> PROBLEM DESCRIPTION: Format every line of the listing below as a Markdown table with the columns Row and Line, numbering each row and skipping blank lines.

> ENTRIES:
______________________________

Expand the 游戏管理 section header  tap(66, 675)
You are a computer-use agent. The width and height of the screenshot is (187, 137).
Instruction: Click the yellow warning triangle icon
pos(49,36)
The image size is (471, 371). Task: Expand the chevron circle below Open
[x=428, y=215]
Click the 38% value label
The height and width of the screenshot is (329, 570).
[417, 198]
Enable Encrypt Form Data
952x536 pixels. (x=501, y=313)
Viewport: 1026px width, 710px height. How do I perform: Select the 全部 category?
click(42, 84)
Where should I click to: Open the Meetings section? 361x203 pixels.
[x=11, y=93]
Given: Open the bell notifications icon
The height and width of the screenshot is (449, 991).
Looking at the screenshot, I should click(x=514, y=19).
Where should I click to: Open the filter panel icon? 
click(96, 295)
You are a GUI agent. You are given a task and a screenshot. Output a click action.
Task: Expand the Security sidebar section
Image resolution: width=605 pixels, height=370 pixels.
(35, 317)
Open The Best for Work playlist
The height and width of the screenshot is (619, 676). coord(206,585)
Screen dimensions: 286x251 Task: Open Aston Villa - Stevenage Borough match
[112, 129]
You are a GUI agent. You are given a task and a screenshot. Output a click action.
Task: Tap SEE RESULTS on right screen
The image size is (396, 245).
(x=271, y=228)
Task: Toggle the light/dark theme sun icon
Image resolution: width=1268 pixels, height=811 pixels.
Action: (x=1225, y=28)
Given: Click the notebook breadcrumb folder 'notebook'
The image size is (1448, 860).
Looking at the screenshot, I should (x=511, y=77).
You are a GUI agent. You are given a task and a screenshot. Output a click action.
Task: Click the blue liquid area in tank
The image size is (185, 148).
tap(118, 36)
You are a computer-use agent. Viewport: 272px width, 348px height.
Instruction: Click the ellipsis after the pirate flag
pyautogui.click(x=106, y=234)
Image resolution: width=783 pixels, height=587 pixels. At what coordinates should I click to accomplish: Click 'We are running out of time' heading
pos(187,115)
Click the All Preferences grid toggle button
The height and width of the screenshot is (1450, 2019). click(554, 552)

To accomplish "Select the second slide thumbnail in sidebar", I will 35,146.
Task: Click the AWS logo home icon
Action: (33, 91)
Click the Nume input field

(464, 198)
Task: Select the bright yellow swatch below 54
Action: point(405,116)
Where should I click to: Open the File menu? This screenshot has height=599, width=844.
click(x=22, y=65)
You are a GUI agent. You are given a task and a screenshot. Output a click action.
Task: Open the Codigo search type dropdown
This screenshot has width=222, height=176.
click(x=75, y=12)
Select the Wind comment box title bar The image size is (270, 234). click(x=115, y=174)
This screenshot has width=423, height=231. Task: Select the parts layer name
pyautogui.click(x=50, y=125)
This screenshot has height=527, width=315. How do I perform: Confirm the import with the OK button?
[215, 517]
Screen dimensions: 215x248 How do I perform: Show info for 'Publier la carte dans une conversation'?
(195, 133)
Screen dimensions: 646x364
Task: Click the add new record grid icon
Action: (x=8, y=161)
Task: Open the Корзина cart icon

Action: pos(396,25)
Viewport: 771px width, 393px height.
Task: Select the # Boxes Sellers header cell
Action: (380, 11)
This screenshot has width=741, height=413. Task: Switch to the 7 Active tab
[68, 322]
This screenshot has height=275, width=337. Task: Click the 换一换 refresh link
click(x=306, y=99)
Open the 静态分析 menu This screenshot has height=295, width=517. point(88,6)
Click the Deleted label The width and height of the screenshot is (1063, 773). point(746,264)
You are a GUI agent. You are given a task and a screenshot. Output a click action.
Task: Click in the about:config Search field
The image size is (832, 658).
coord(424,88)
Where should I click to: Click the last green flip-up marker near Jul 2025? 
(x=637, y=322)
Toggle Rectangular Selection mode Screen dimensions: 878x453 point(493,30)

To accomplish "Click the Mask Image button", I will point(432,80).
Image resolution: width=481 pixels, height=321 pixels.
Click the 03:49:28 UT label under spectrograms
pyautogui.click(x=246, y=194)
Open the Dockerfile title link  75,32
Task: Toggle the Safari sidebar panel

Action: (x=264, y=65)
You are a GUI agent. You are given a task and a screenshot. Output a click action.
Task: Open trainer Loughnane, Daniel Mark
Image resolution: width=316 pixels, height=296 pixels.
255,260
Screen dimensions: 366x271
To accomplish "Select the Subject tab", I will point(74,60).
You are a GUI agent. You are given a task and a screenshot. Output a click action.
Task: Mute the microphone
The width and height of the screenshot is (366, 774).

______________________________

> EXERCISE SOLUTION:
| Row | Line |
|---|---|
| 1 | Expand the 游戏管理 section header  tap(66, 675) |
| 2 | You are a computer-use agent. The width and height of the screenshot is (187, 137). |
| 3 | Instruction: Click the yellow warning triangle icon |
| 4 | pos(49,36) |
| 5 | The image size is (471, 371). Task: Expand the chevron circle below Open |
| 6 | [x=428, y=215] |
| 7 | Click the 38% value label |
| 8 | The height and width of the screenshot is (329, 570). |
| 9 | [417, 198] |
| 10 | Enable Encrypt Form Data |
| 11 | 952x536 pixels. (x=501, y=313) |
| 12 | Viewport: 1026px width, 710px height. How do I perform: Select the 全部 category? |
| 13 | click(42, 84) |
| 14 | Where should I click to: Open the Meetings section? 361x203 pixels. |
| 15 | [x=11, y=93] |
| 16 | Given: Open the bell notifications icon |
| 17 | The height and width of the screenshot is (449, 991). |
| 18 | Looking at the screenshot, I should click(x=514, y=19). |
| 19 | Where should I click to: Open the filter panel icon?  |
| 20 | click(96, 295) |
| 21 | You are a GUI agent. You are given a task and a screenshot. Output a click action. |
| 22 | Task: Expand the Security sidebar section |
| 23 | Image resolution: width=605 pixels, height=370 pixels. |
| 24 | (35, 317) |
| 25 | Open The Best for Work playlist |
| 26 | The height and width of the screenshot is (619, 676). coord(206,585) |
| 27 | Screen dimensions: 286x251 Task: Open Aston Villa - Stevenage Borough match |
| 28 | [112, 129] |
| 29 | You are a GUI agent. You are given a task and a screenshot. Output a click action. |
| 30 | Task: Tap SEE RESULTS on right screen |
| 31 | The image size is (396, 245). |
| 32 | (x=271, y=228) |
| 33 | Task: Toggle the light/dark theme sun icon |
| 34 | Image resolution: width=1268 pixels, height=811 pixels. |
| 35 | Action: (x=1225, y=28) |
| 36 | Given: Click the notebook breadcrumb folder 'notebook' |
| 37 | The image size is (1448, 860). |
| 38 | Looking at the screenshot, I should (x=511, y=77). |
| 39 | You are a GUI agent. You are given a task and a screenshot. Output a click action. |
| 40 | Task: Click the blue liquid area in tank |
| 41 | The image size is (185, 148). |
| 42 | tap(118, 36) |
| 43 | You are a computer-use agent. Viewport: 272px width, 348px height. |
| 44 | Instruction: Click the ellipsis after the pirate flag |
| 45 | pyautogui.click(x=106, y=234) |
| 46 | Image resolution: width=783 pixels, height=587 pixels. At what coordinates should I click to accomplish: Click 'We are running out of time' heading |
| 47 | pos(187,115) |
| 48 | Click the All Preferences grid toggle button |
| 49 | The height and width of the screenshot is (1450, 2019). click(554, 552) |
| 50 | To accomplish "Select the second slide thumbnail in sidebar", I will 35,146. |
| 51 | Task: Click the AWS logo home icon |
| 52 | Action: (33, 91) |
| 53 | Click the Nume input field |
| 54 | (464, 198) |
| 55 | Task: Select the bright yellow swatch below 54 |
| 56 | Action: point(405,116) |
| 57 | Where should I click to: Open the File menu? This screenshot has height=599, width=844. |
| 58 | click(x=22, y=65) |
| 59 | You are a GUI agent. You are given a task and a screenshot. Output a click action. |
| 60 | Task: Open the Codigo search type dropdown |
| 61 | This screenshot has width=222, height=176. |
| 62 | click(x=75, y=12) |
| 63 | Select the Wind comment box title bar The image size is (270, 234). click(x=115, y=174) |
| 64 | This screenshot has width=423, height=231. Task: Select the parts layer name |
| 65 | pyautogui.click(x=50, y=125) |
| 66 | This screenshot has height=527, width=315. How do I perform: Confirm the import with the OK button? |
| 67 | [215, 517] |
| 68 | Screen dimensions: 215x248 How do I perform: Show info for 'Publier la carte dans une conversation'? |
| 69 | (195, 133) |
| 70 | Screen dimensions: 646x364 |
| 71 | Task: Click the add new record grid icon |
| 72 | Action: (x=8, y=161) |
| 73 | Task: Open the Корзина cart icon |
| 74 | Action: pos(396,25) |
| 75 | Viewport: 771px width, 393px height. |
| 76 | Task: Select the # Boxes Sellers header cell |
| 77 | Action: (380, 11) |
| 78 | This screenshot has width=741, height=413. Task: Switch to the 7 Active tab |
| 79 | [68, 322] |
| 80 | This screenshot has height=275, width=337. Task: Click the 换一换 refresh link |
| 81 | click(x=306, y=99) |
| 82 | Open the 静态分析 menu This screenshot has height=295, width=517. point(88,6) |
| 83 | Click the Deleted label The width and height of the screenshot is (1063, 773). point(746,264) |
| 84 | You are a GUI agent. You are given a task and a screenshot. Output a click action. |
| 85 | Task: Click in the about:config Search field |
| 86 | The image size is (832, 658). |
| 87 | coord(424,88) |
| 88 | Where should I click to: Click the last green flip-up marker near Jul 2025?  |
| 89 | (x=637, y=322) |
| 90 | Toggle Rectangular Selection mode Screen dimensions: 878x453 point(493,30) |
| 91 | To accomplish "Click the Mask Image button", I will point(432,80). |
| 92 | Image resolution: width=481 pixels, height=321 pixels. |
| 93 | Click the 03:49:28 UT label under spectrograms |
| 94 | pyautogui.click(x=246, y=194) |
| 95 | Open the Dockerfile title link  75,32 |
| 96 | Task: Toggle the Safari sidebar panel |
| 97 | Action: (x=264, y=65) |
| 98 | You are a GUI agent. You are given a task and a screenshot. Output a click action. |
| 99 | Task: Open trainer Loughnane, Daniel Mark |
| 100 | Image resolution: width=316 pixels, height=296 pixels. |
| 101 | 255,260 |
| 102 | Screen dimensions: 366x271 |
| 103 | To accomplish "Select the Subject tab", I will point(74,60). |
| 104 | You are a GUI agent. You are given a task and a screenshot. Output a click action. |
| 105 | Task: Mute the microphone |
| 106 | The width and height of the screenshot is (366, 774). |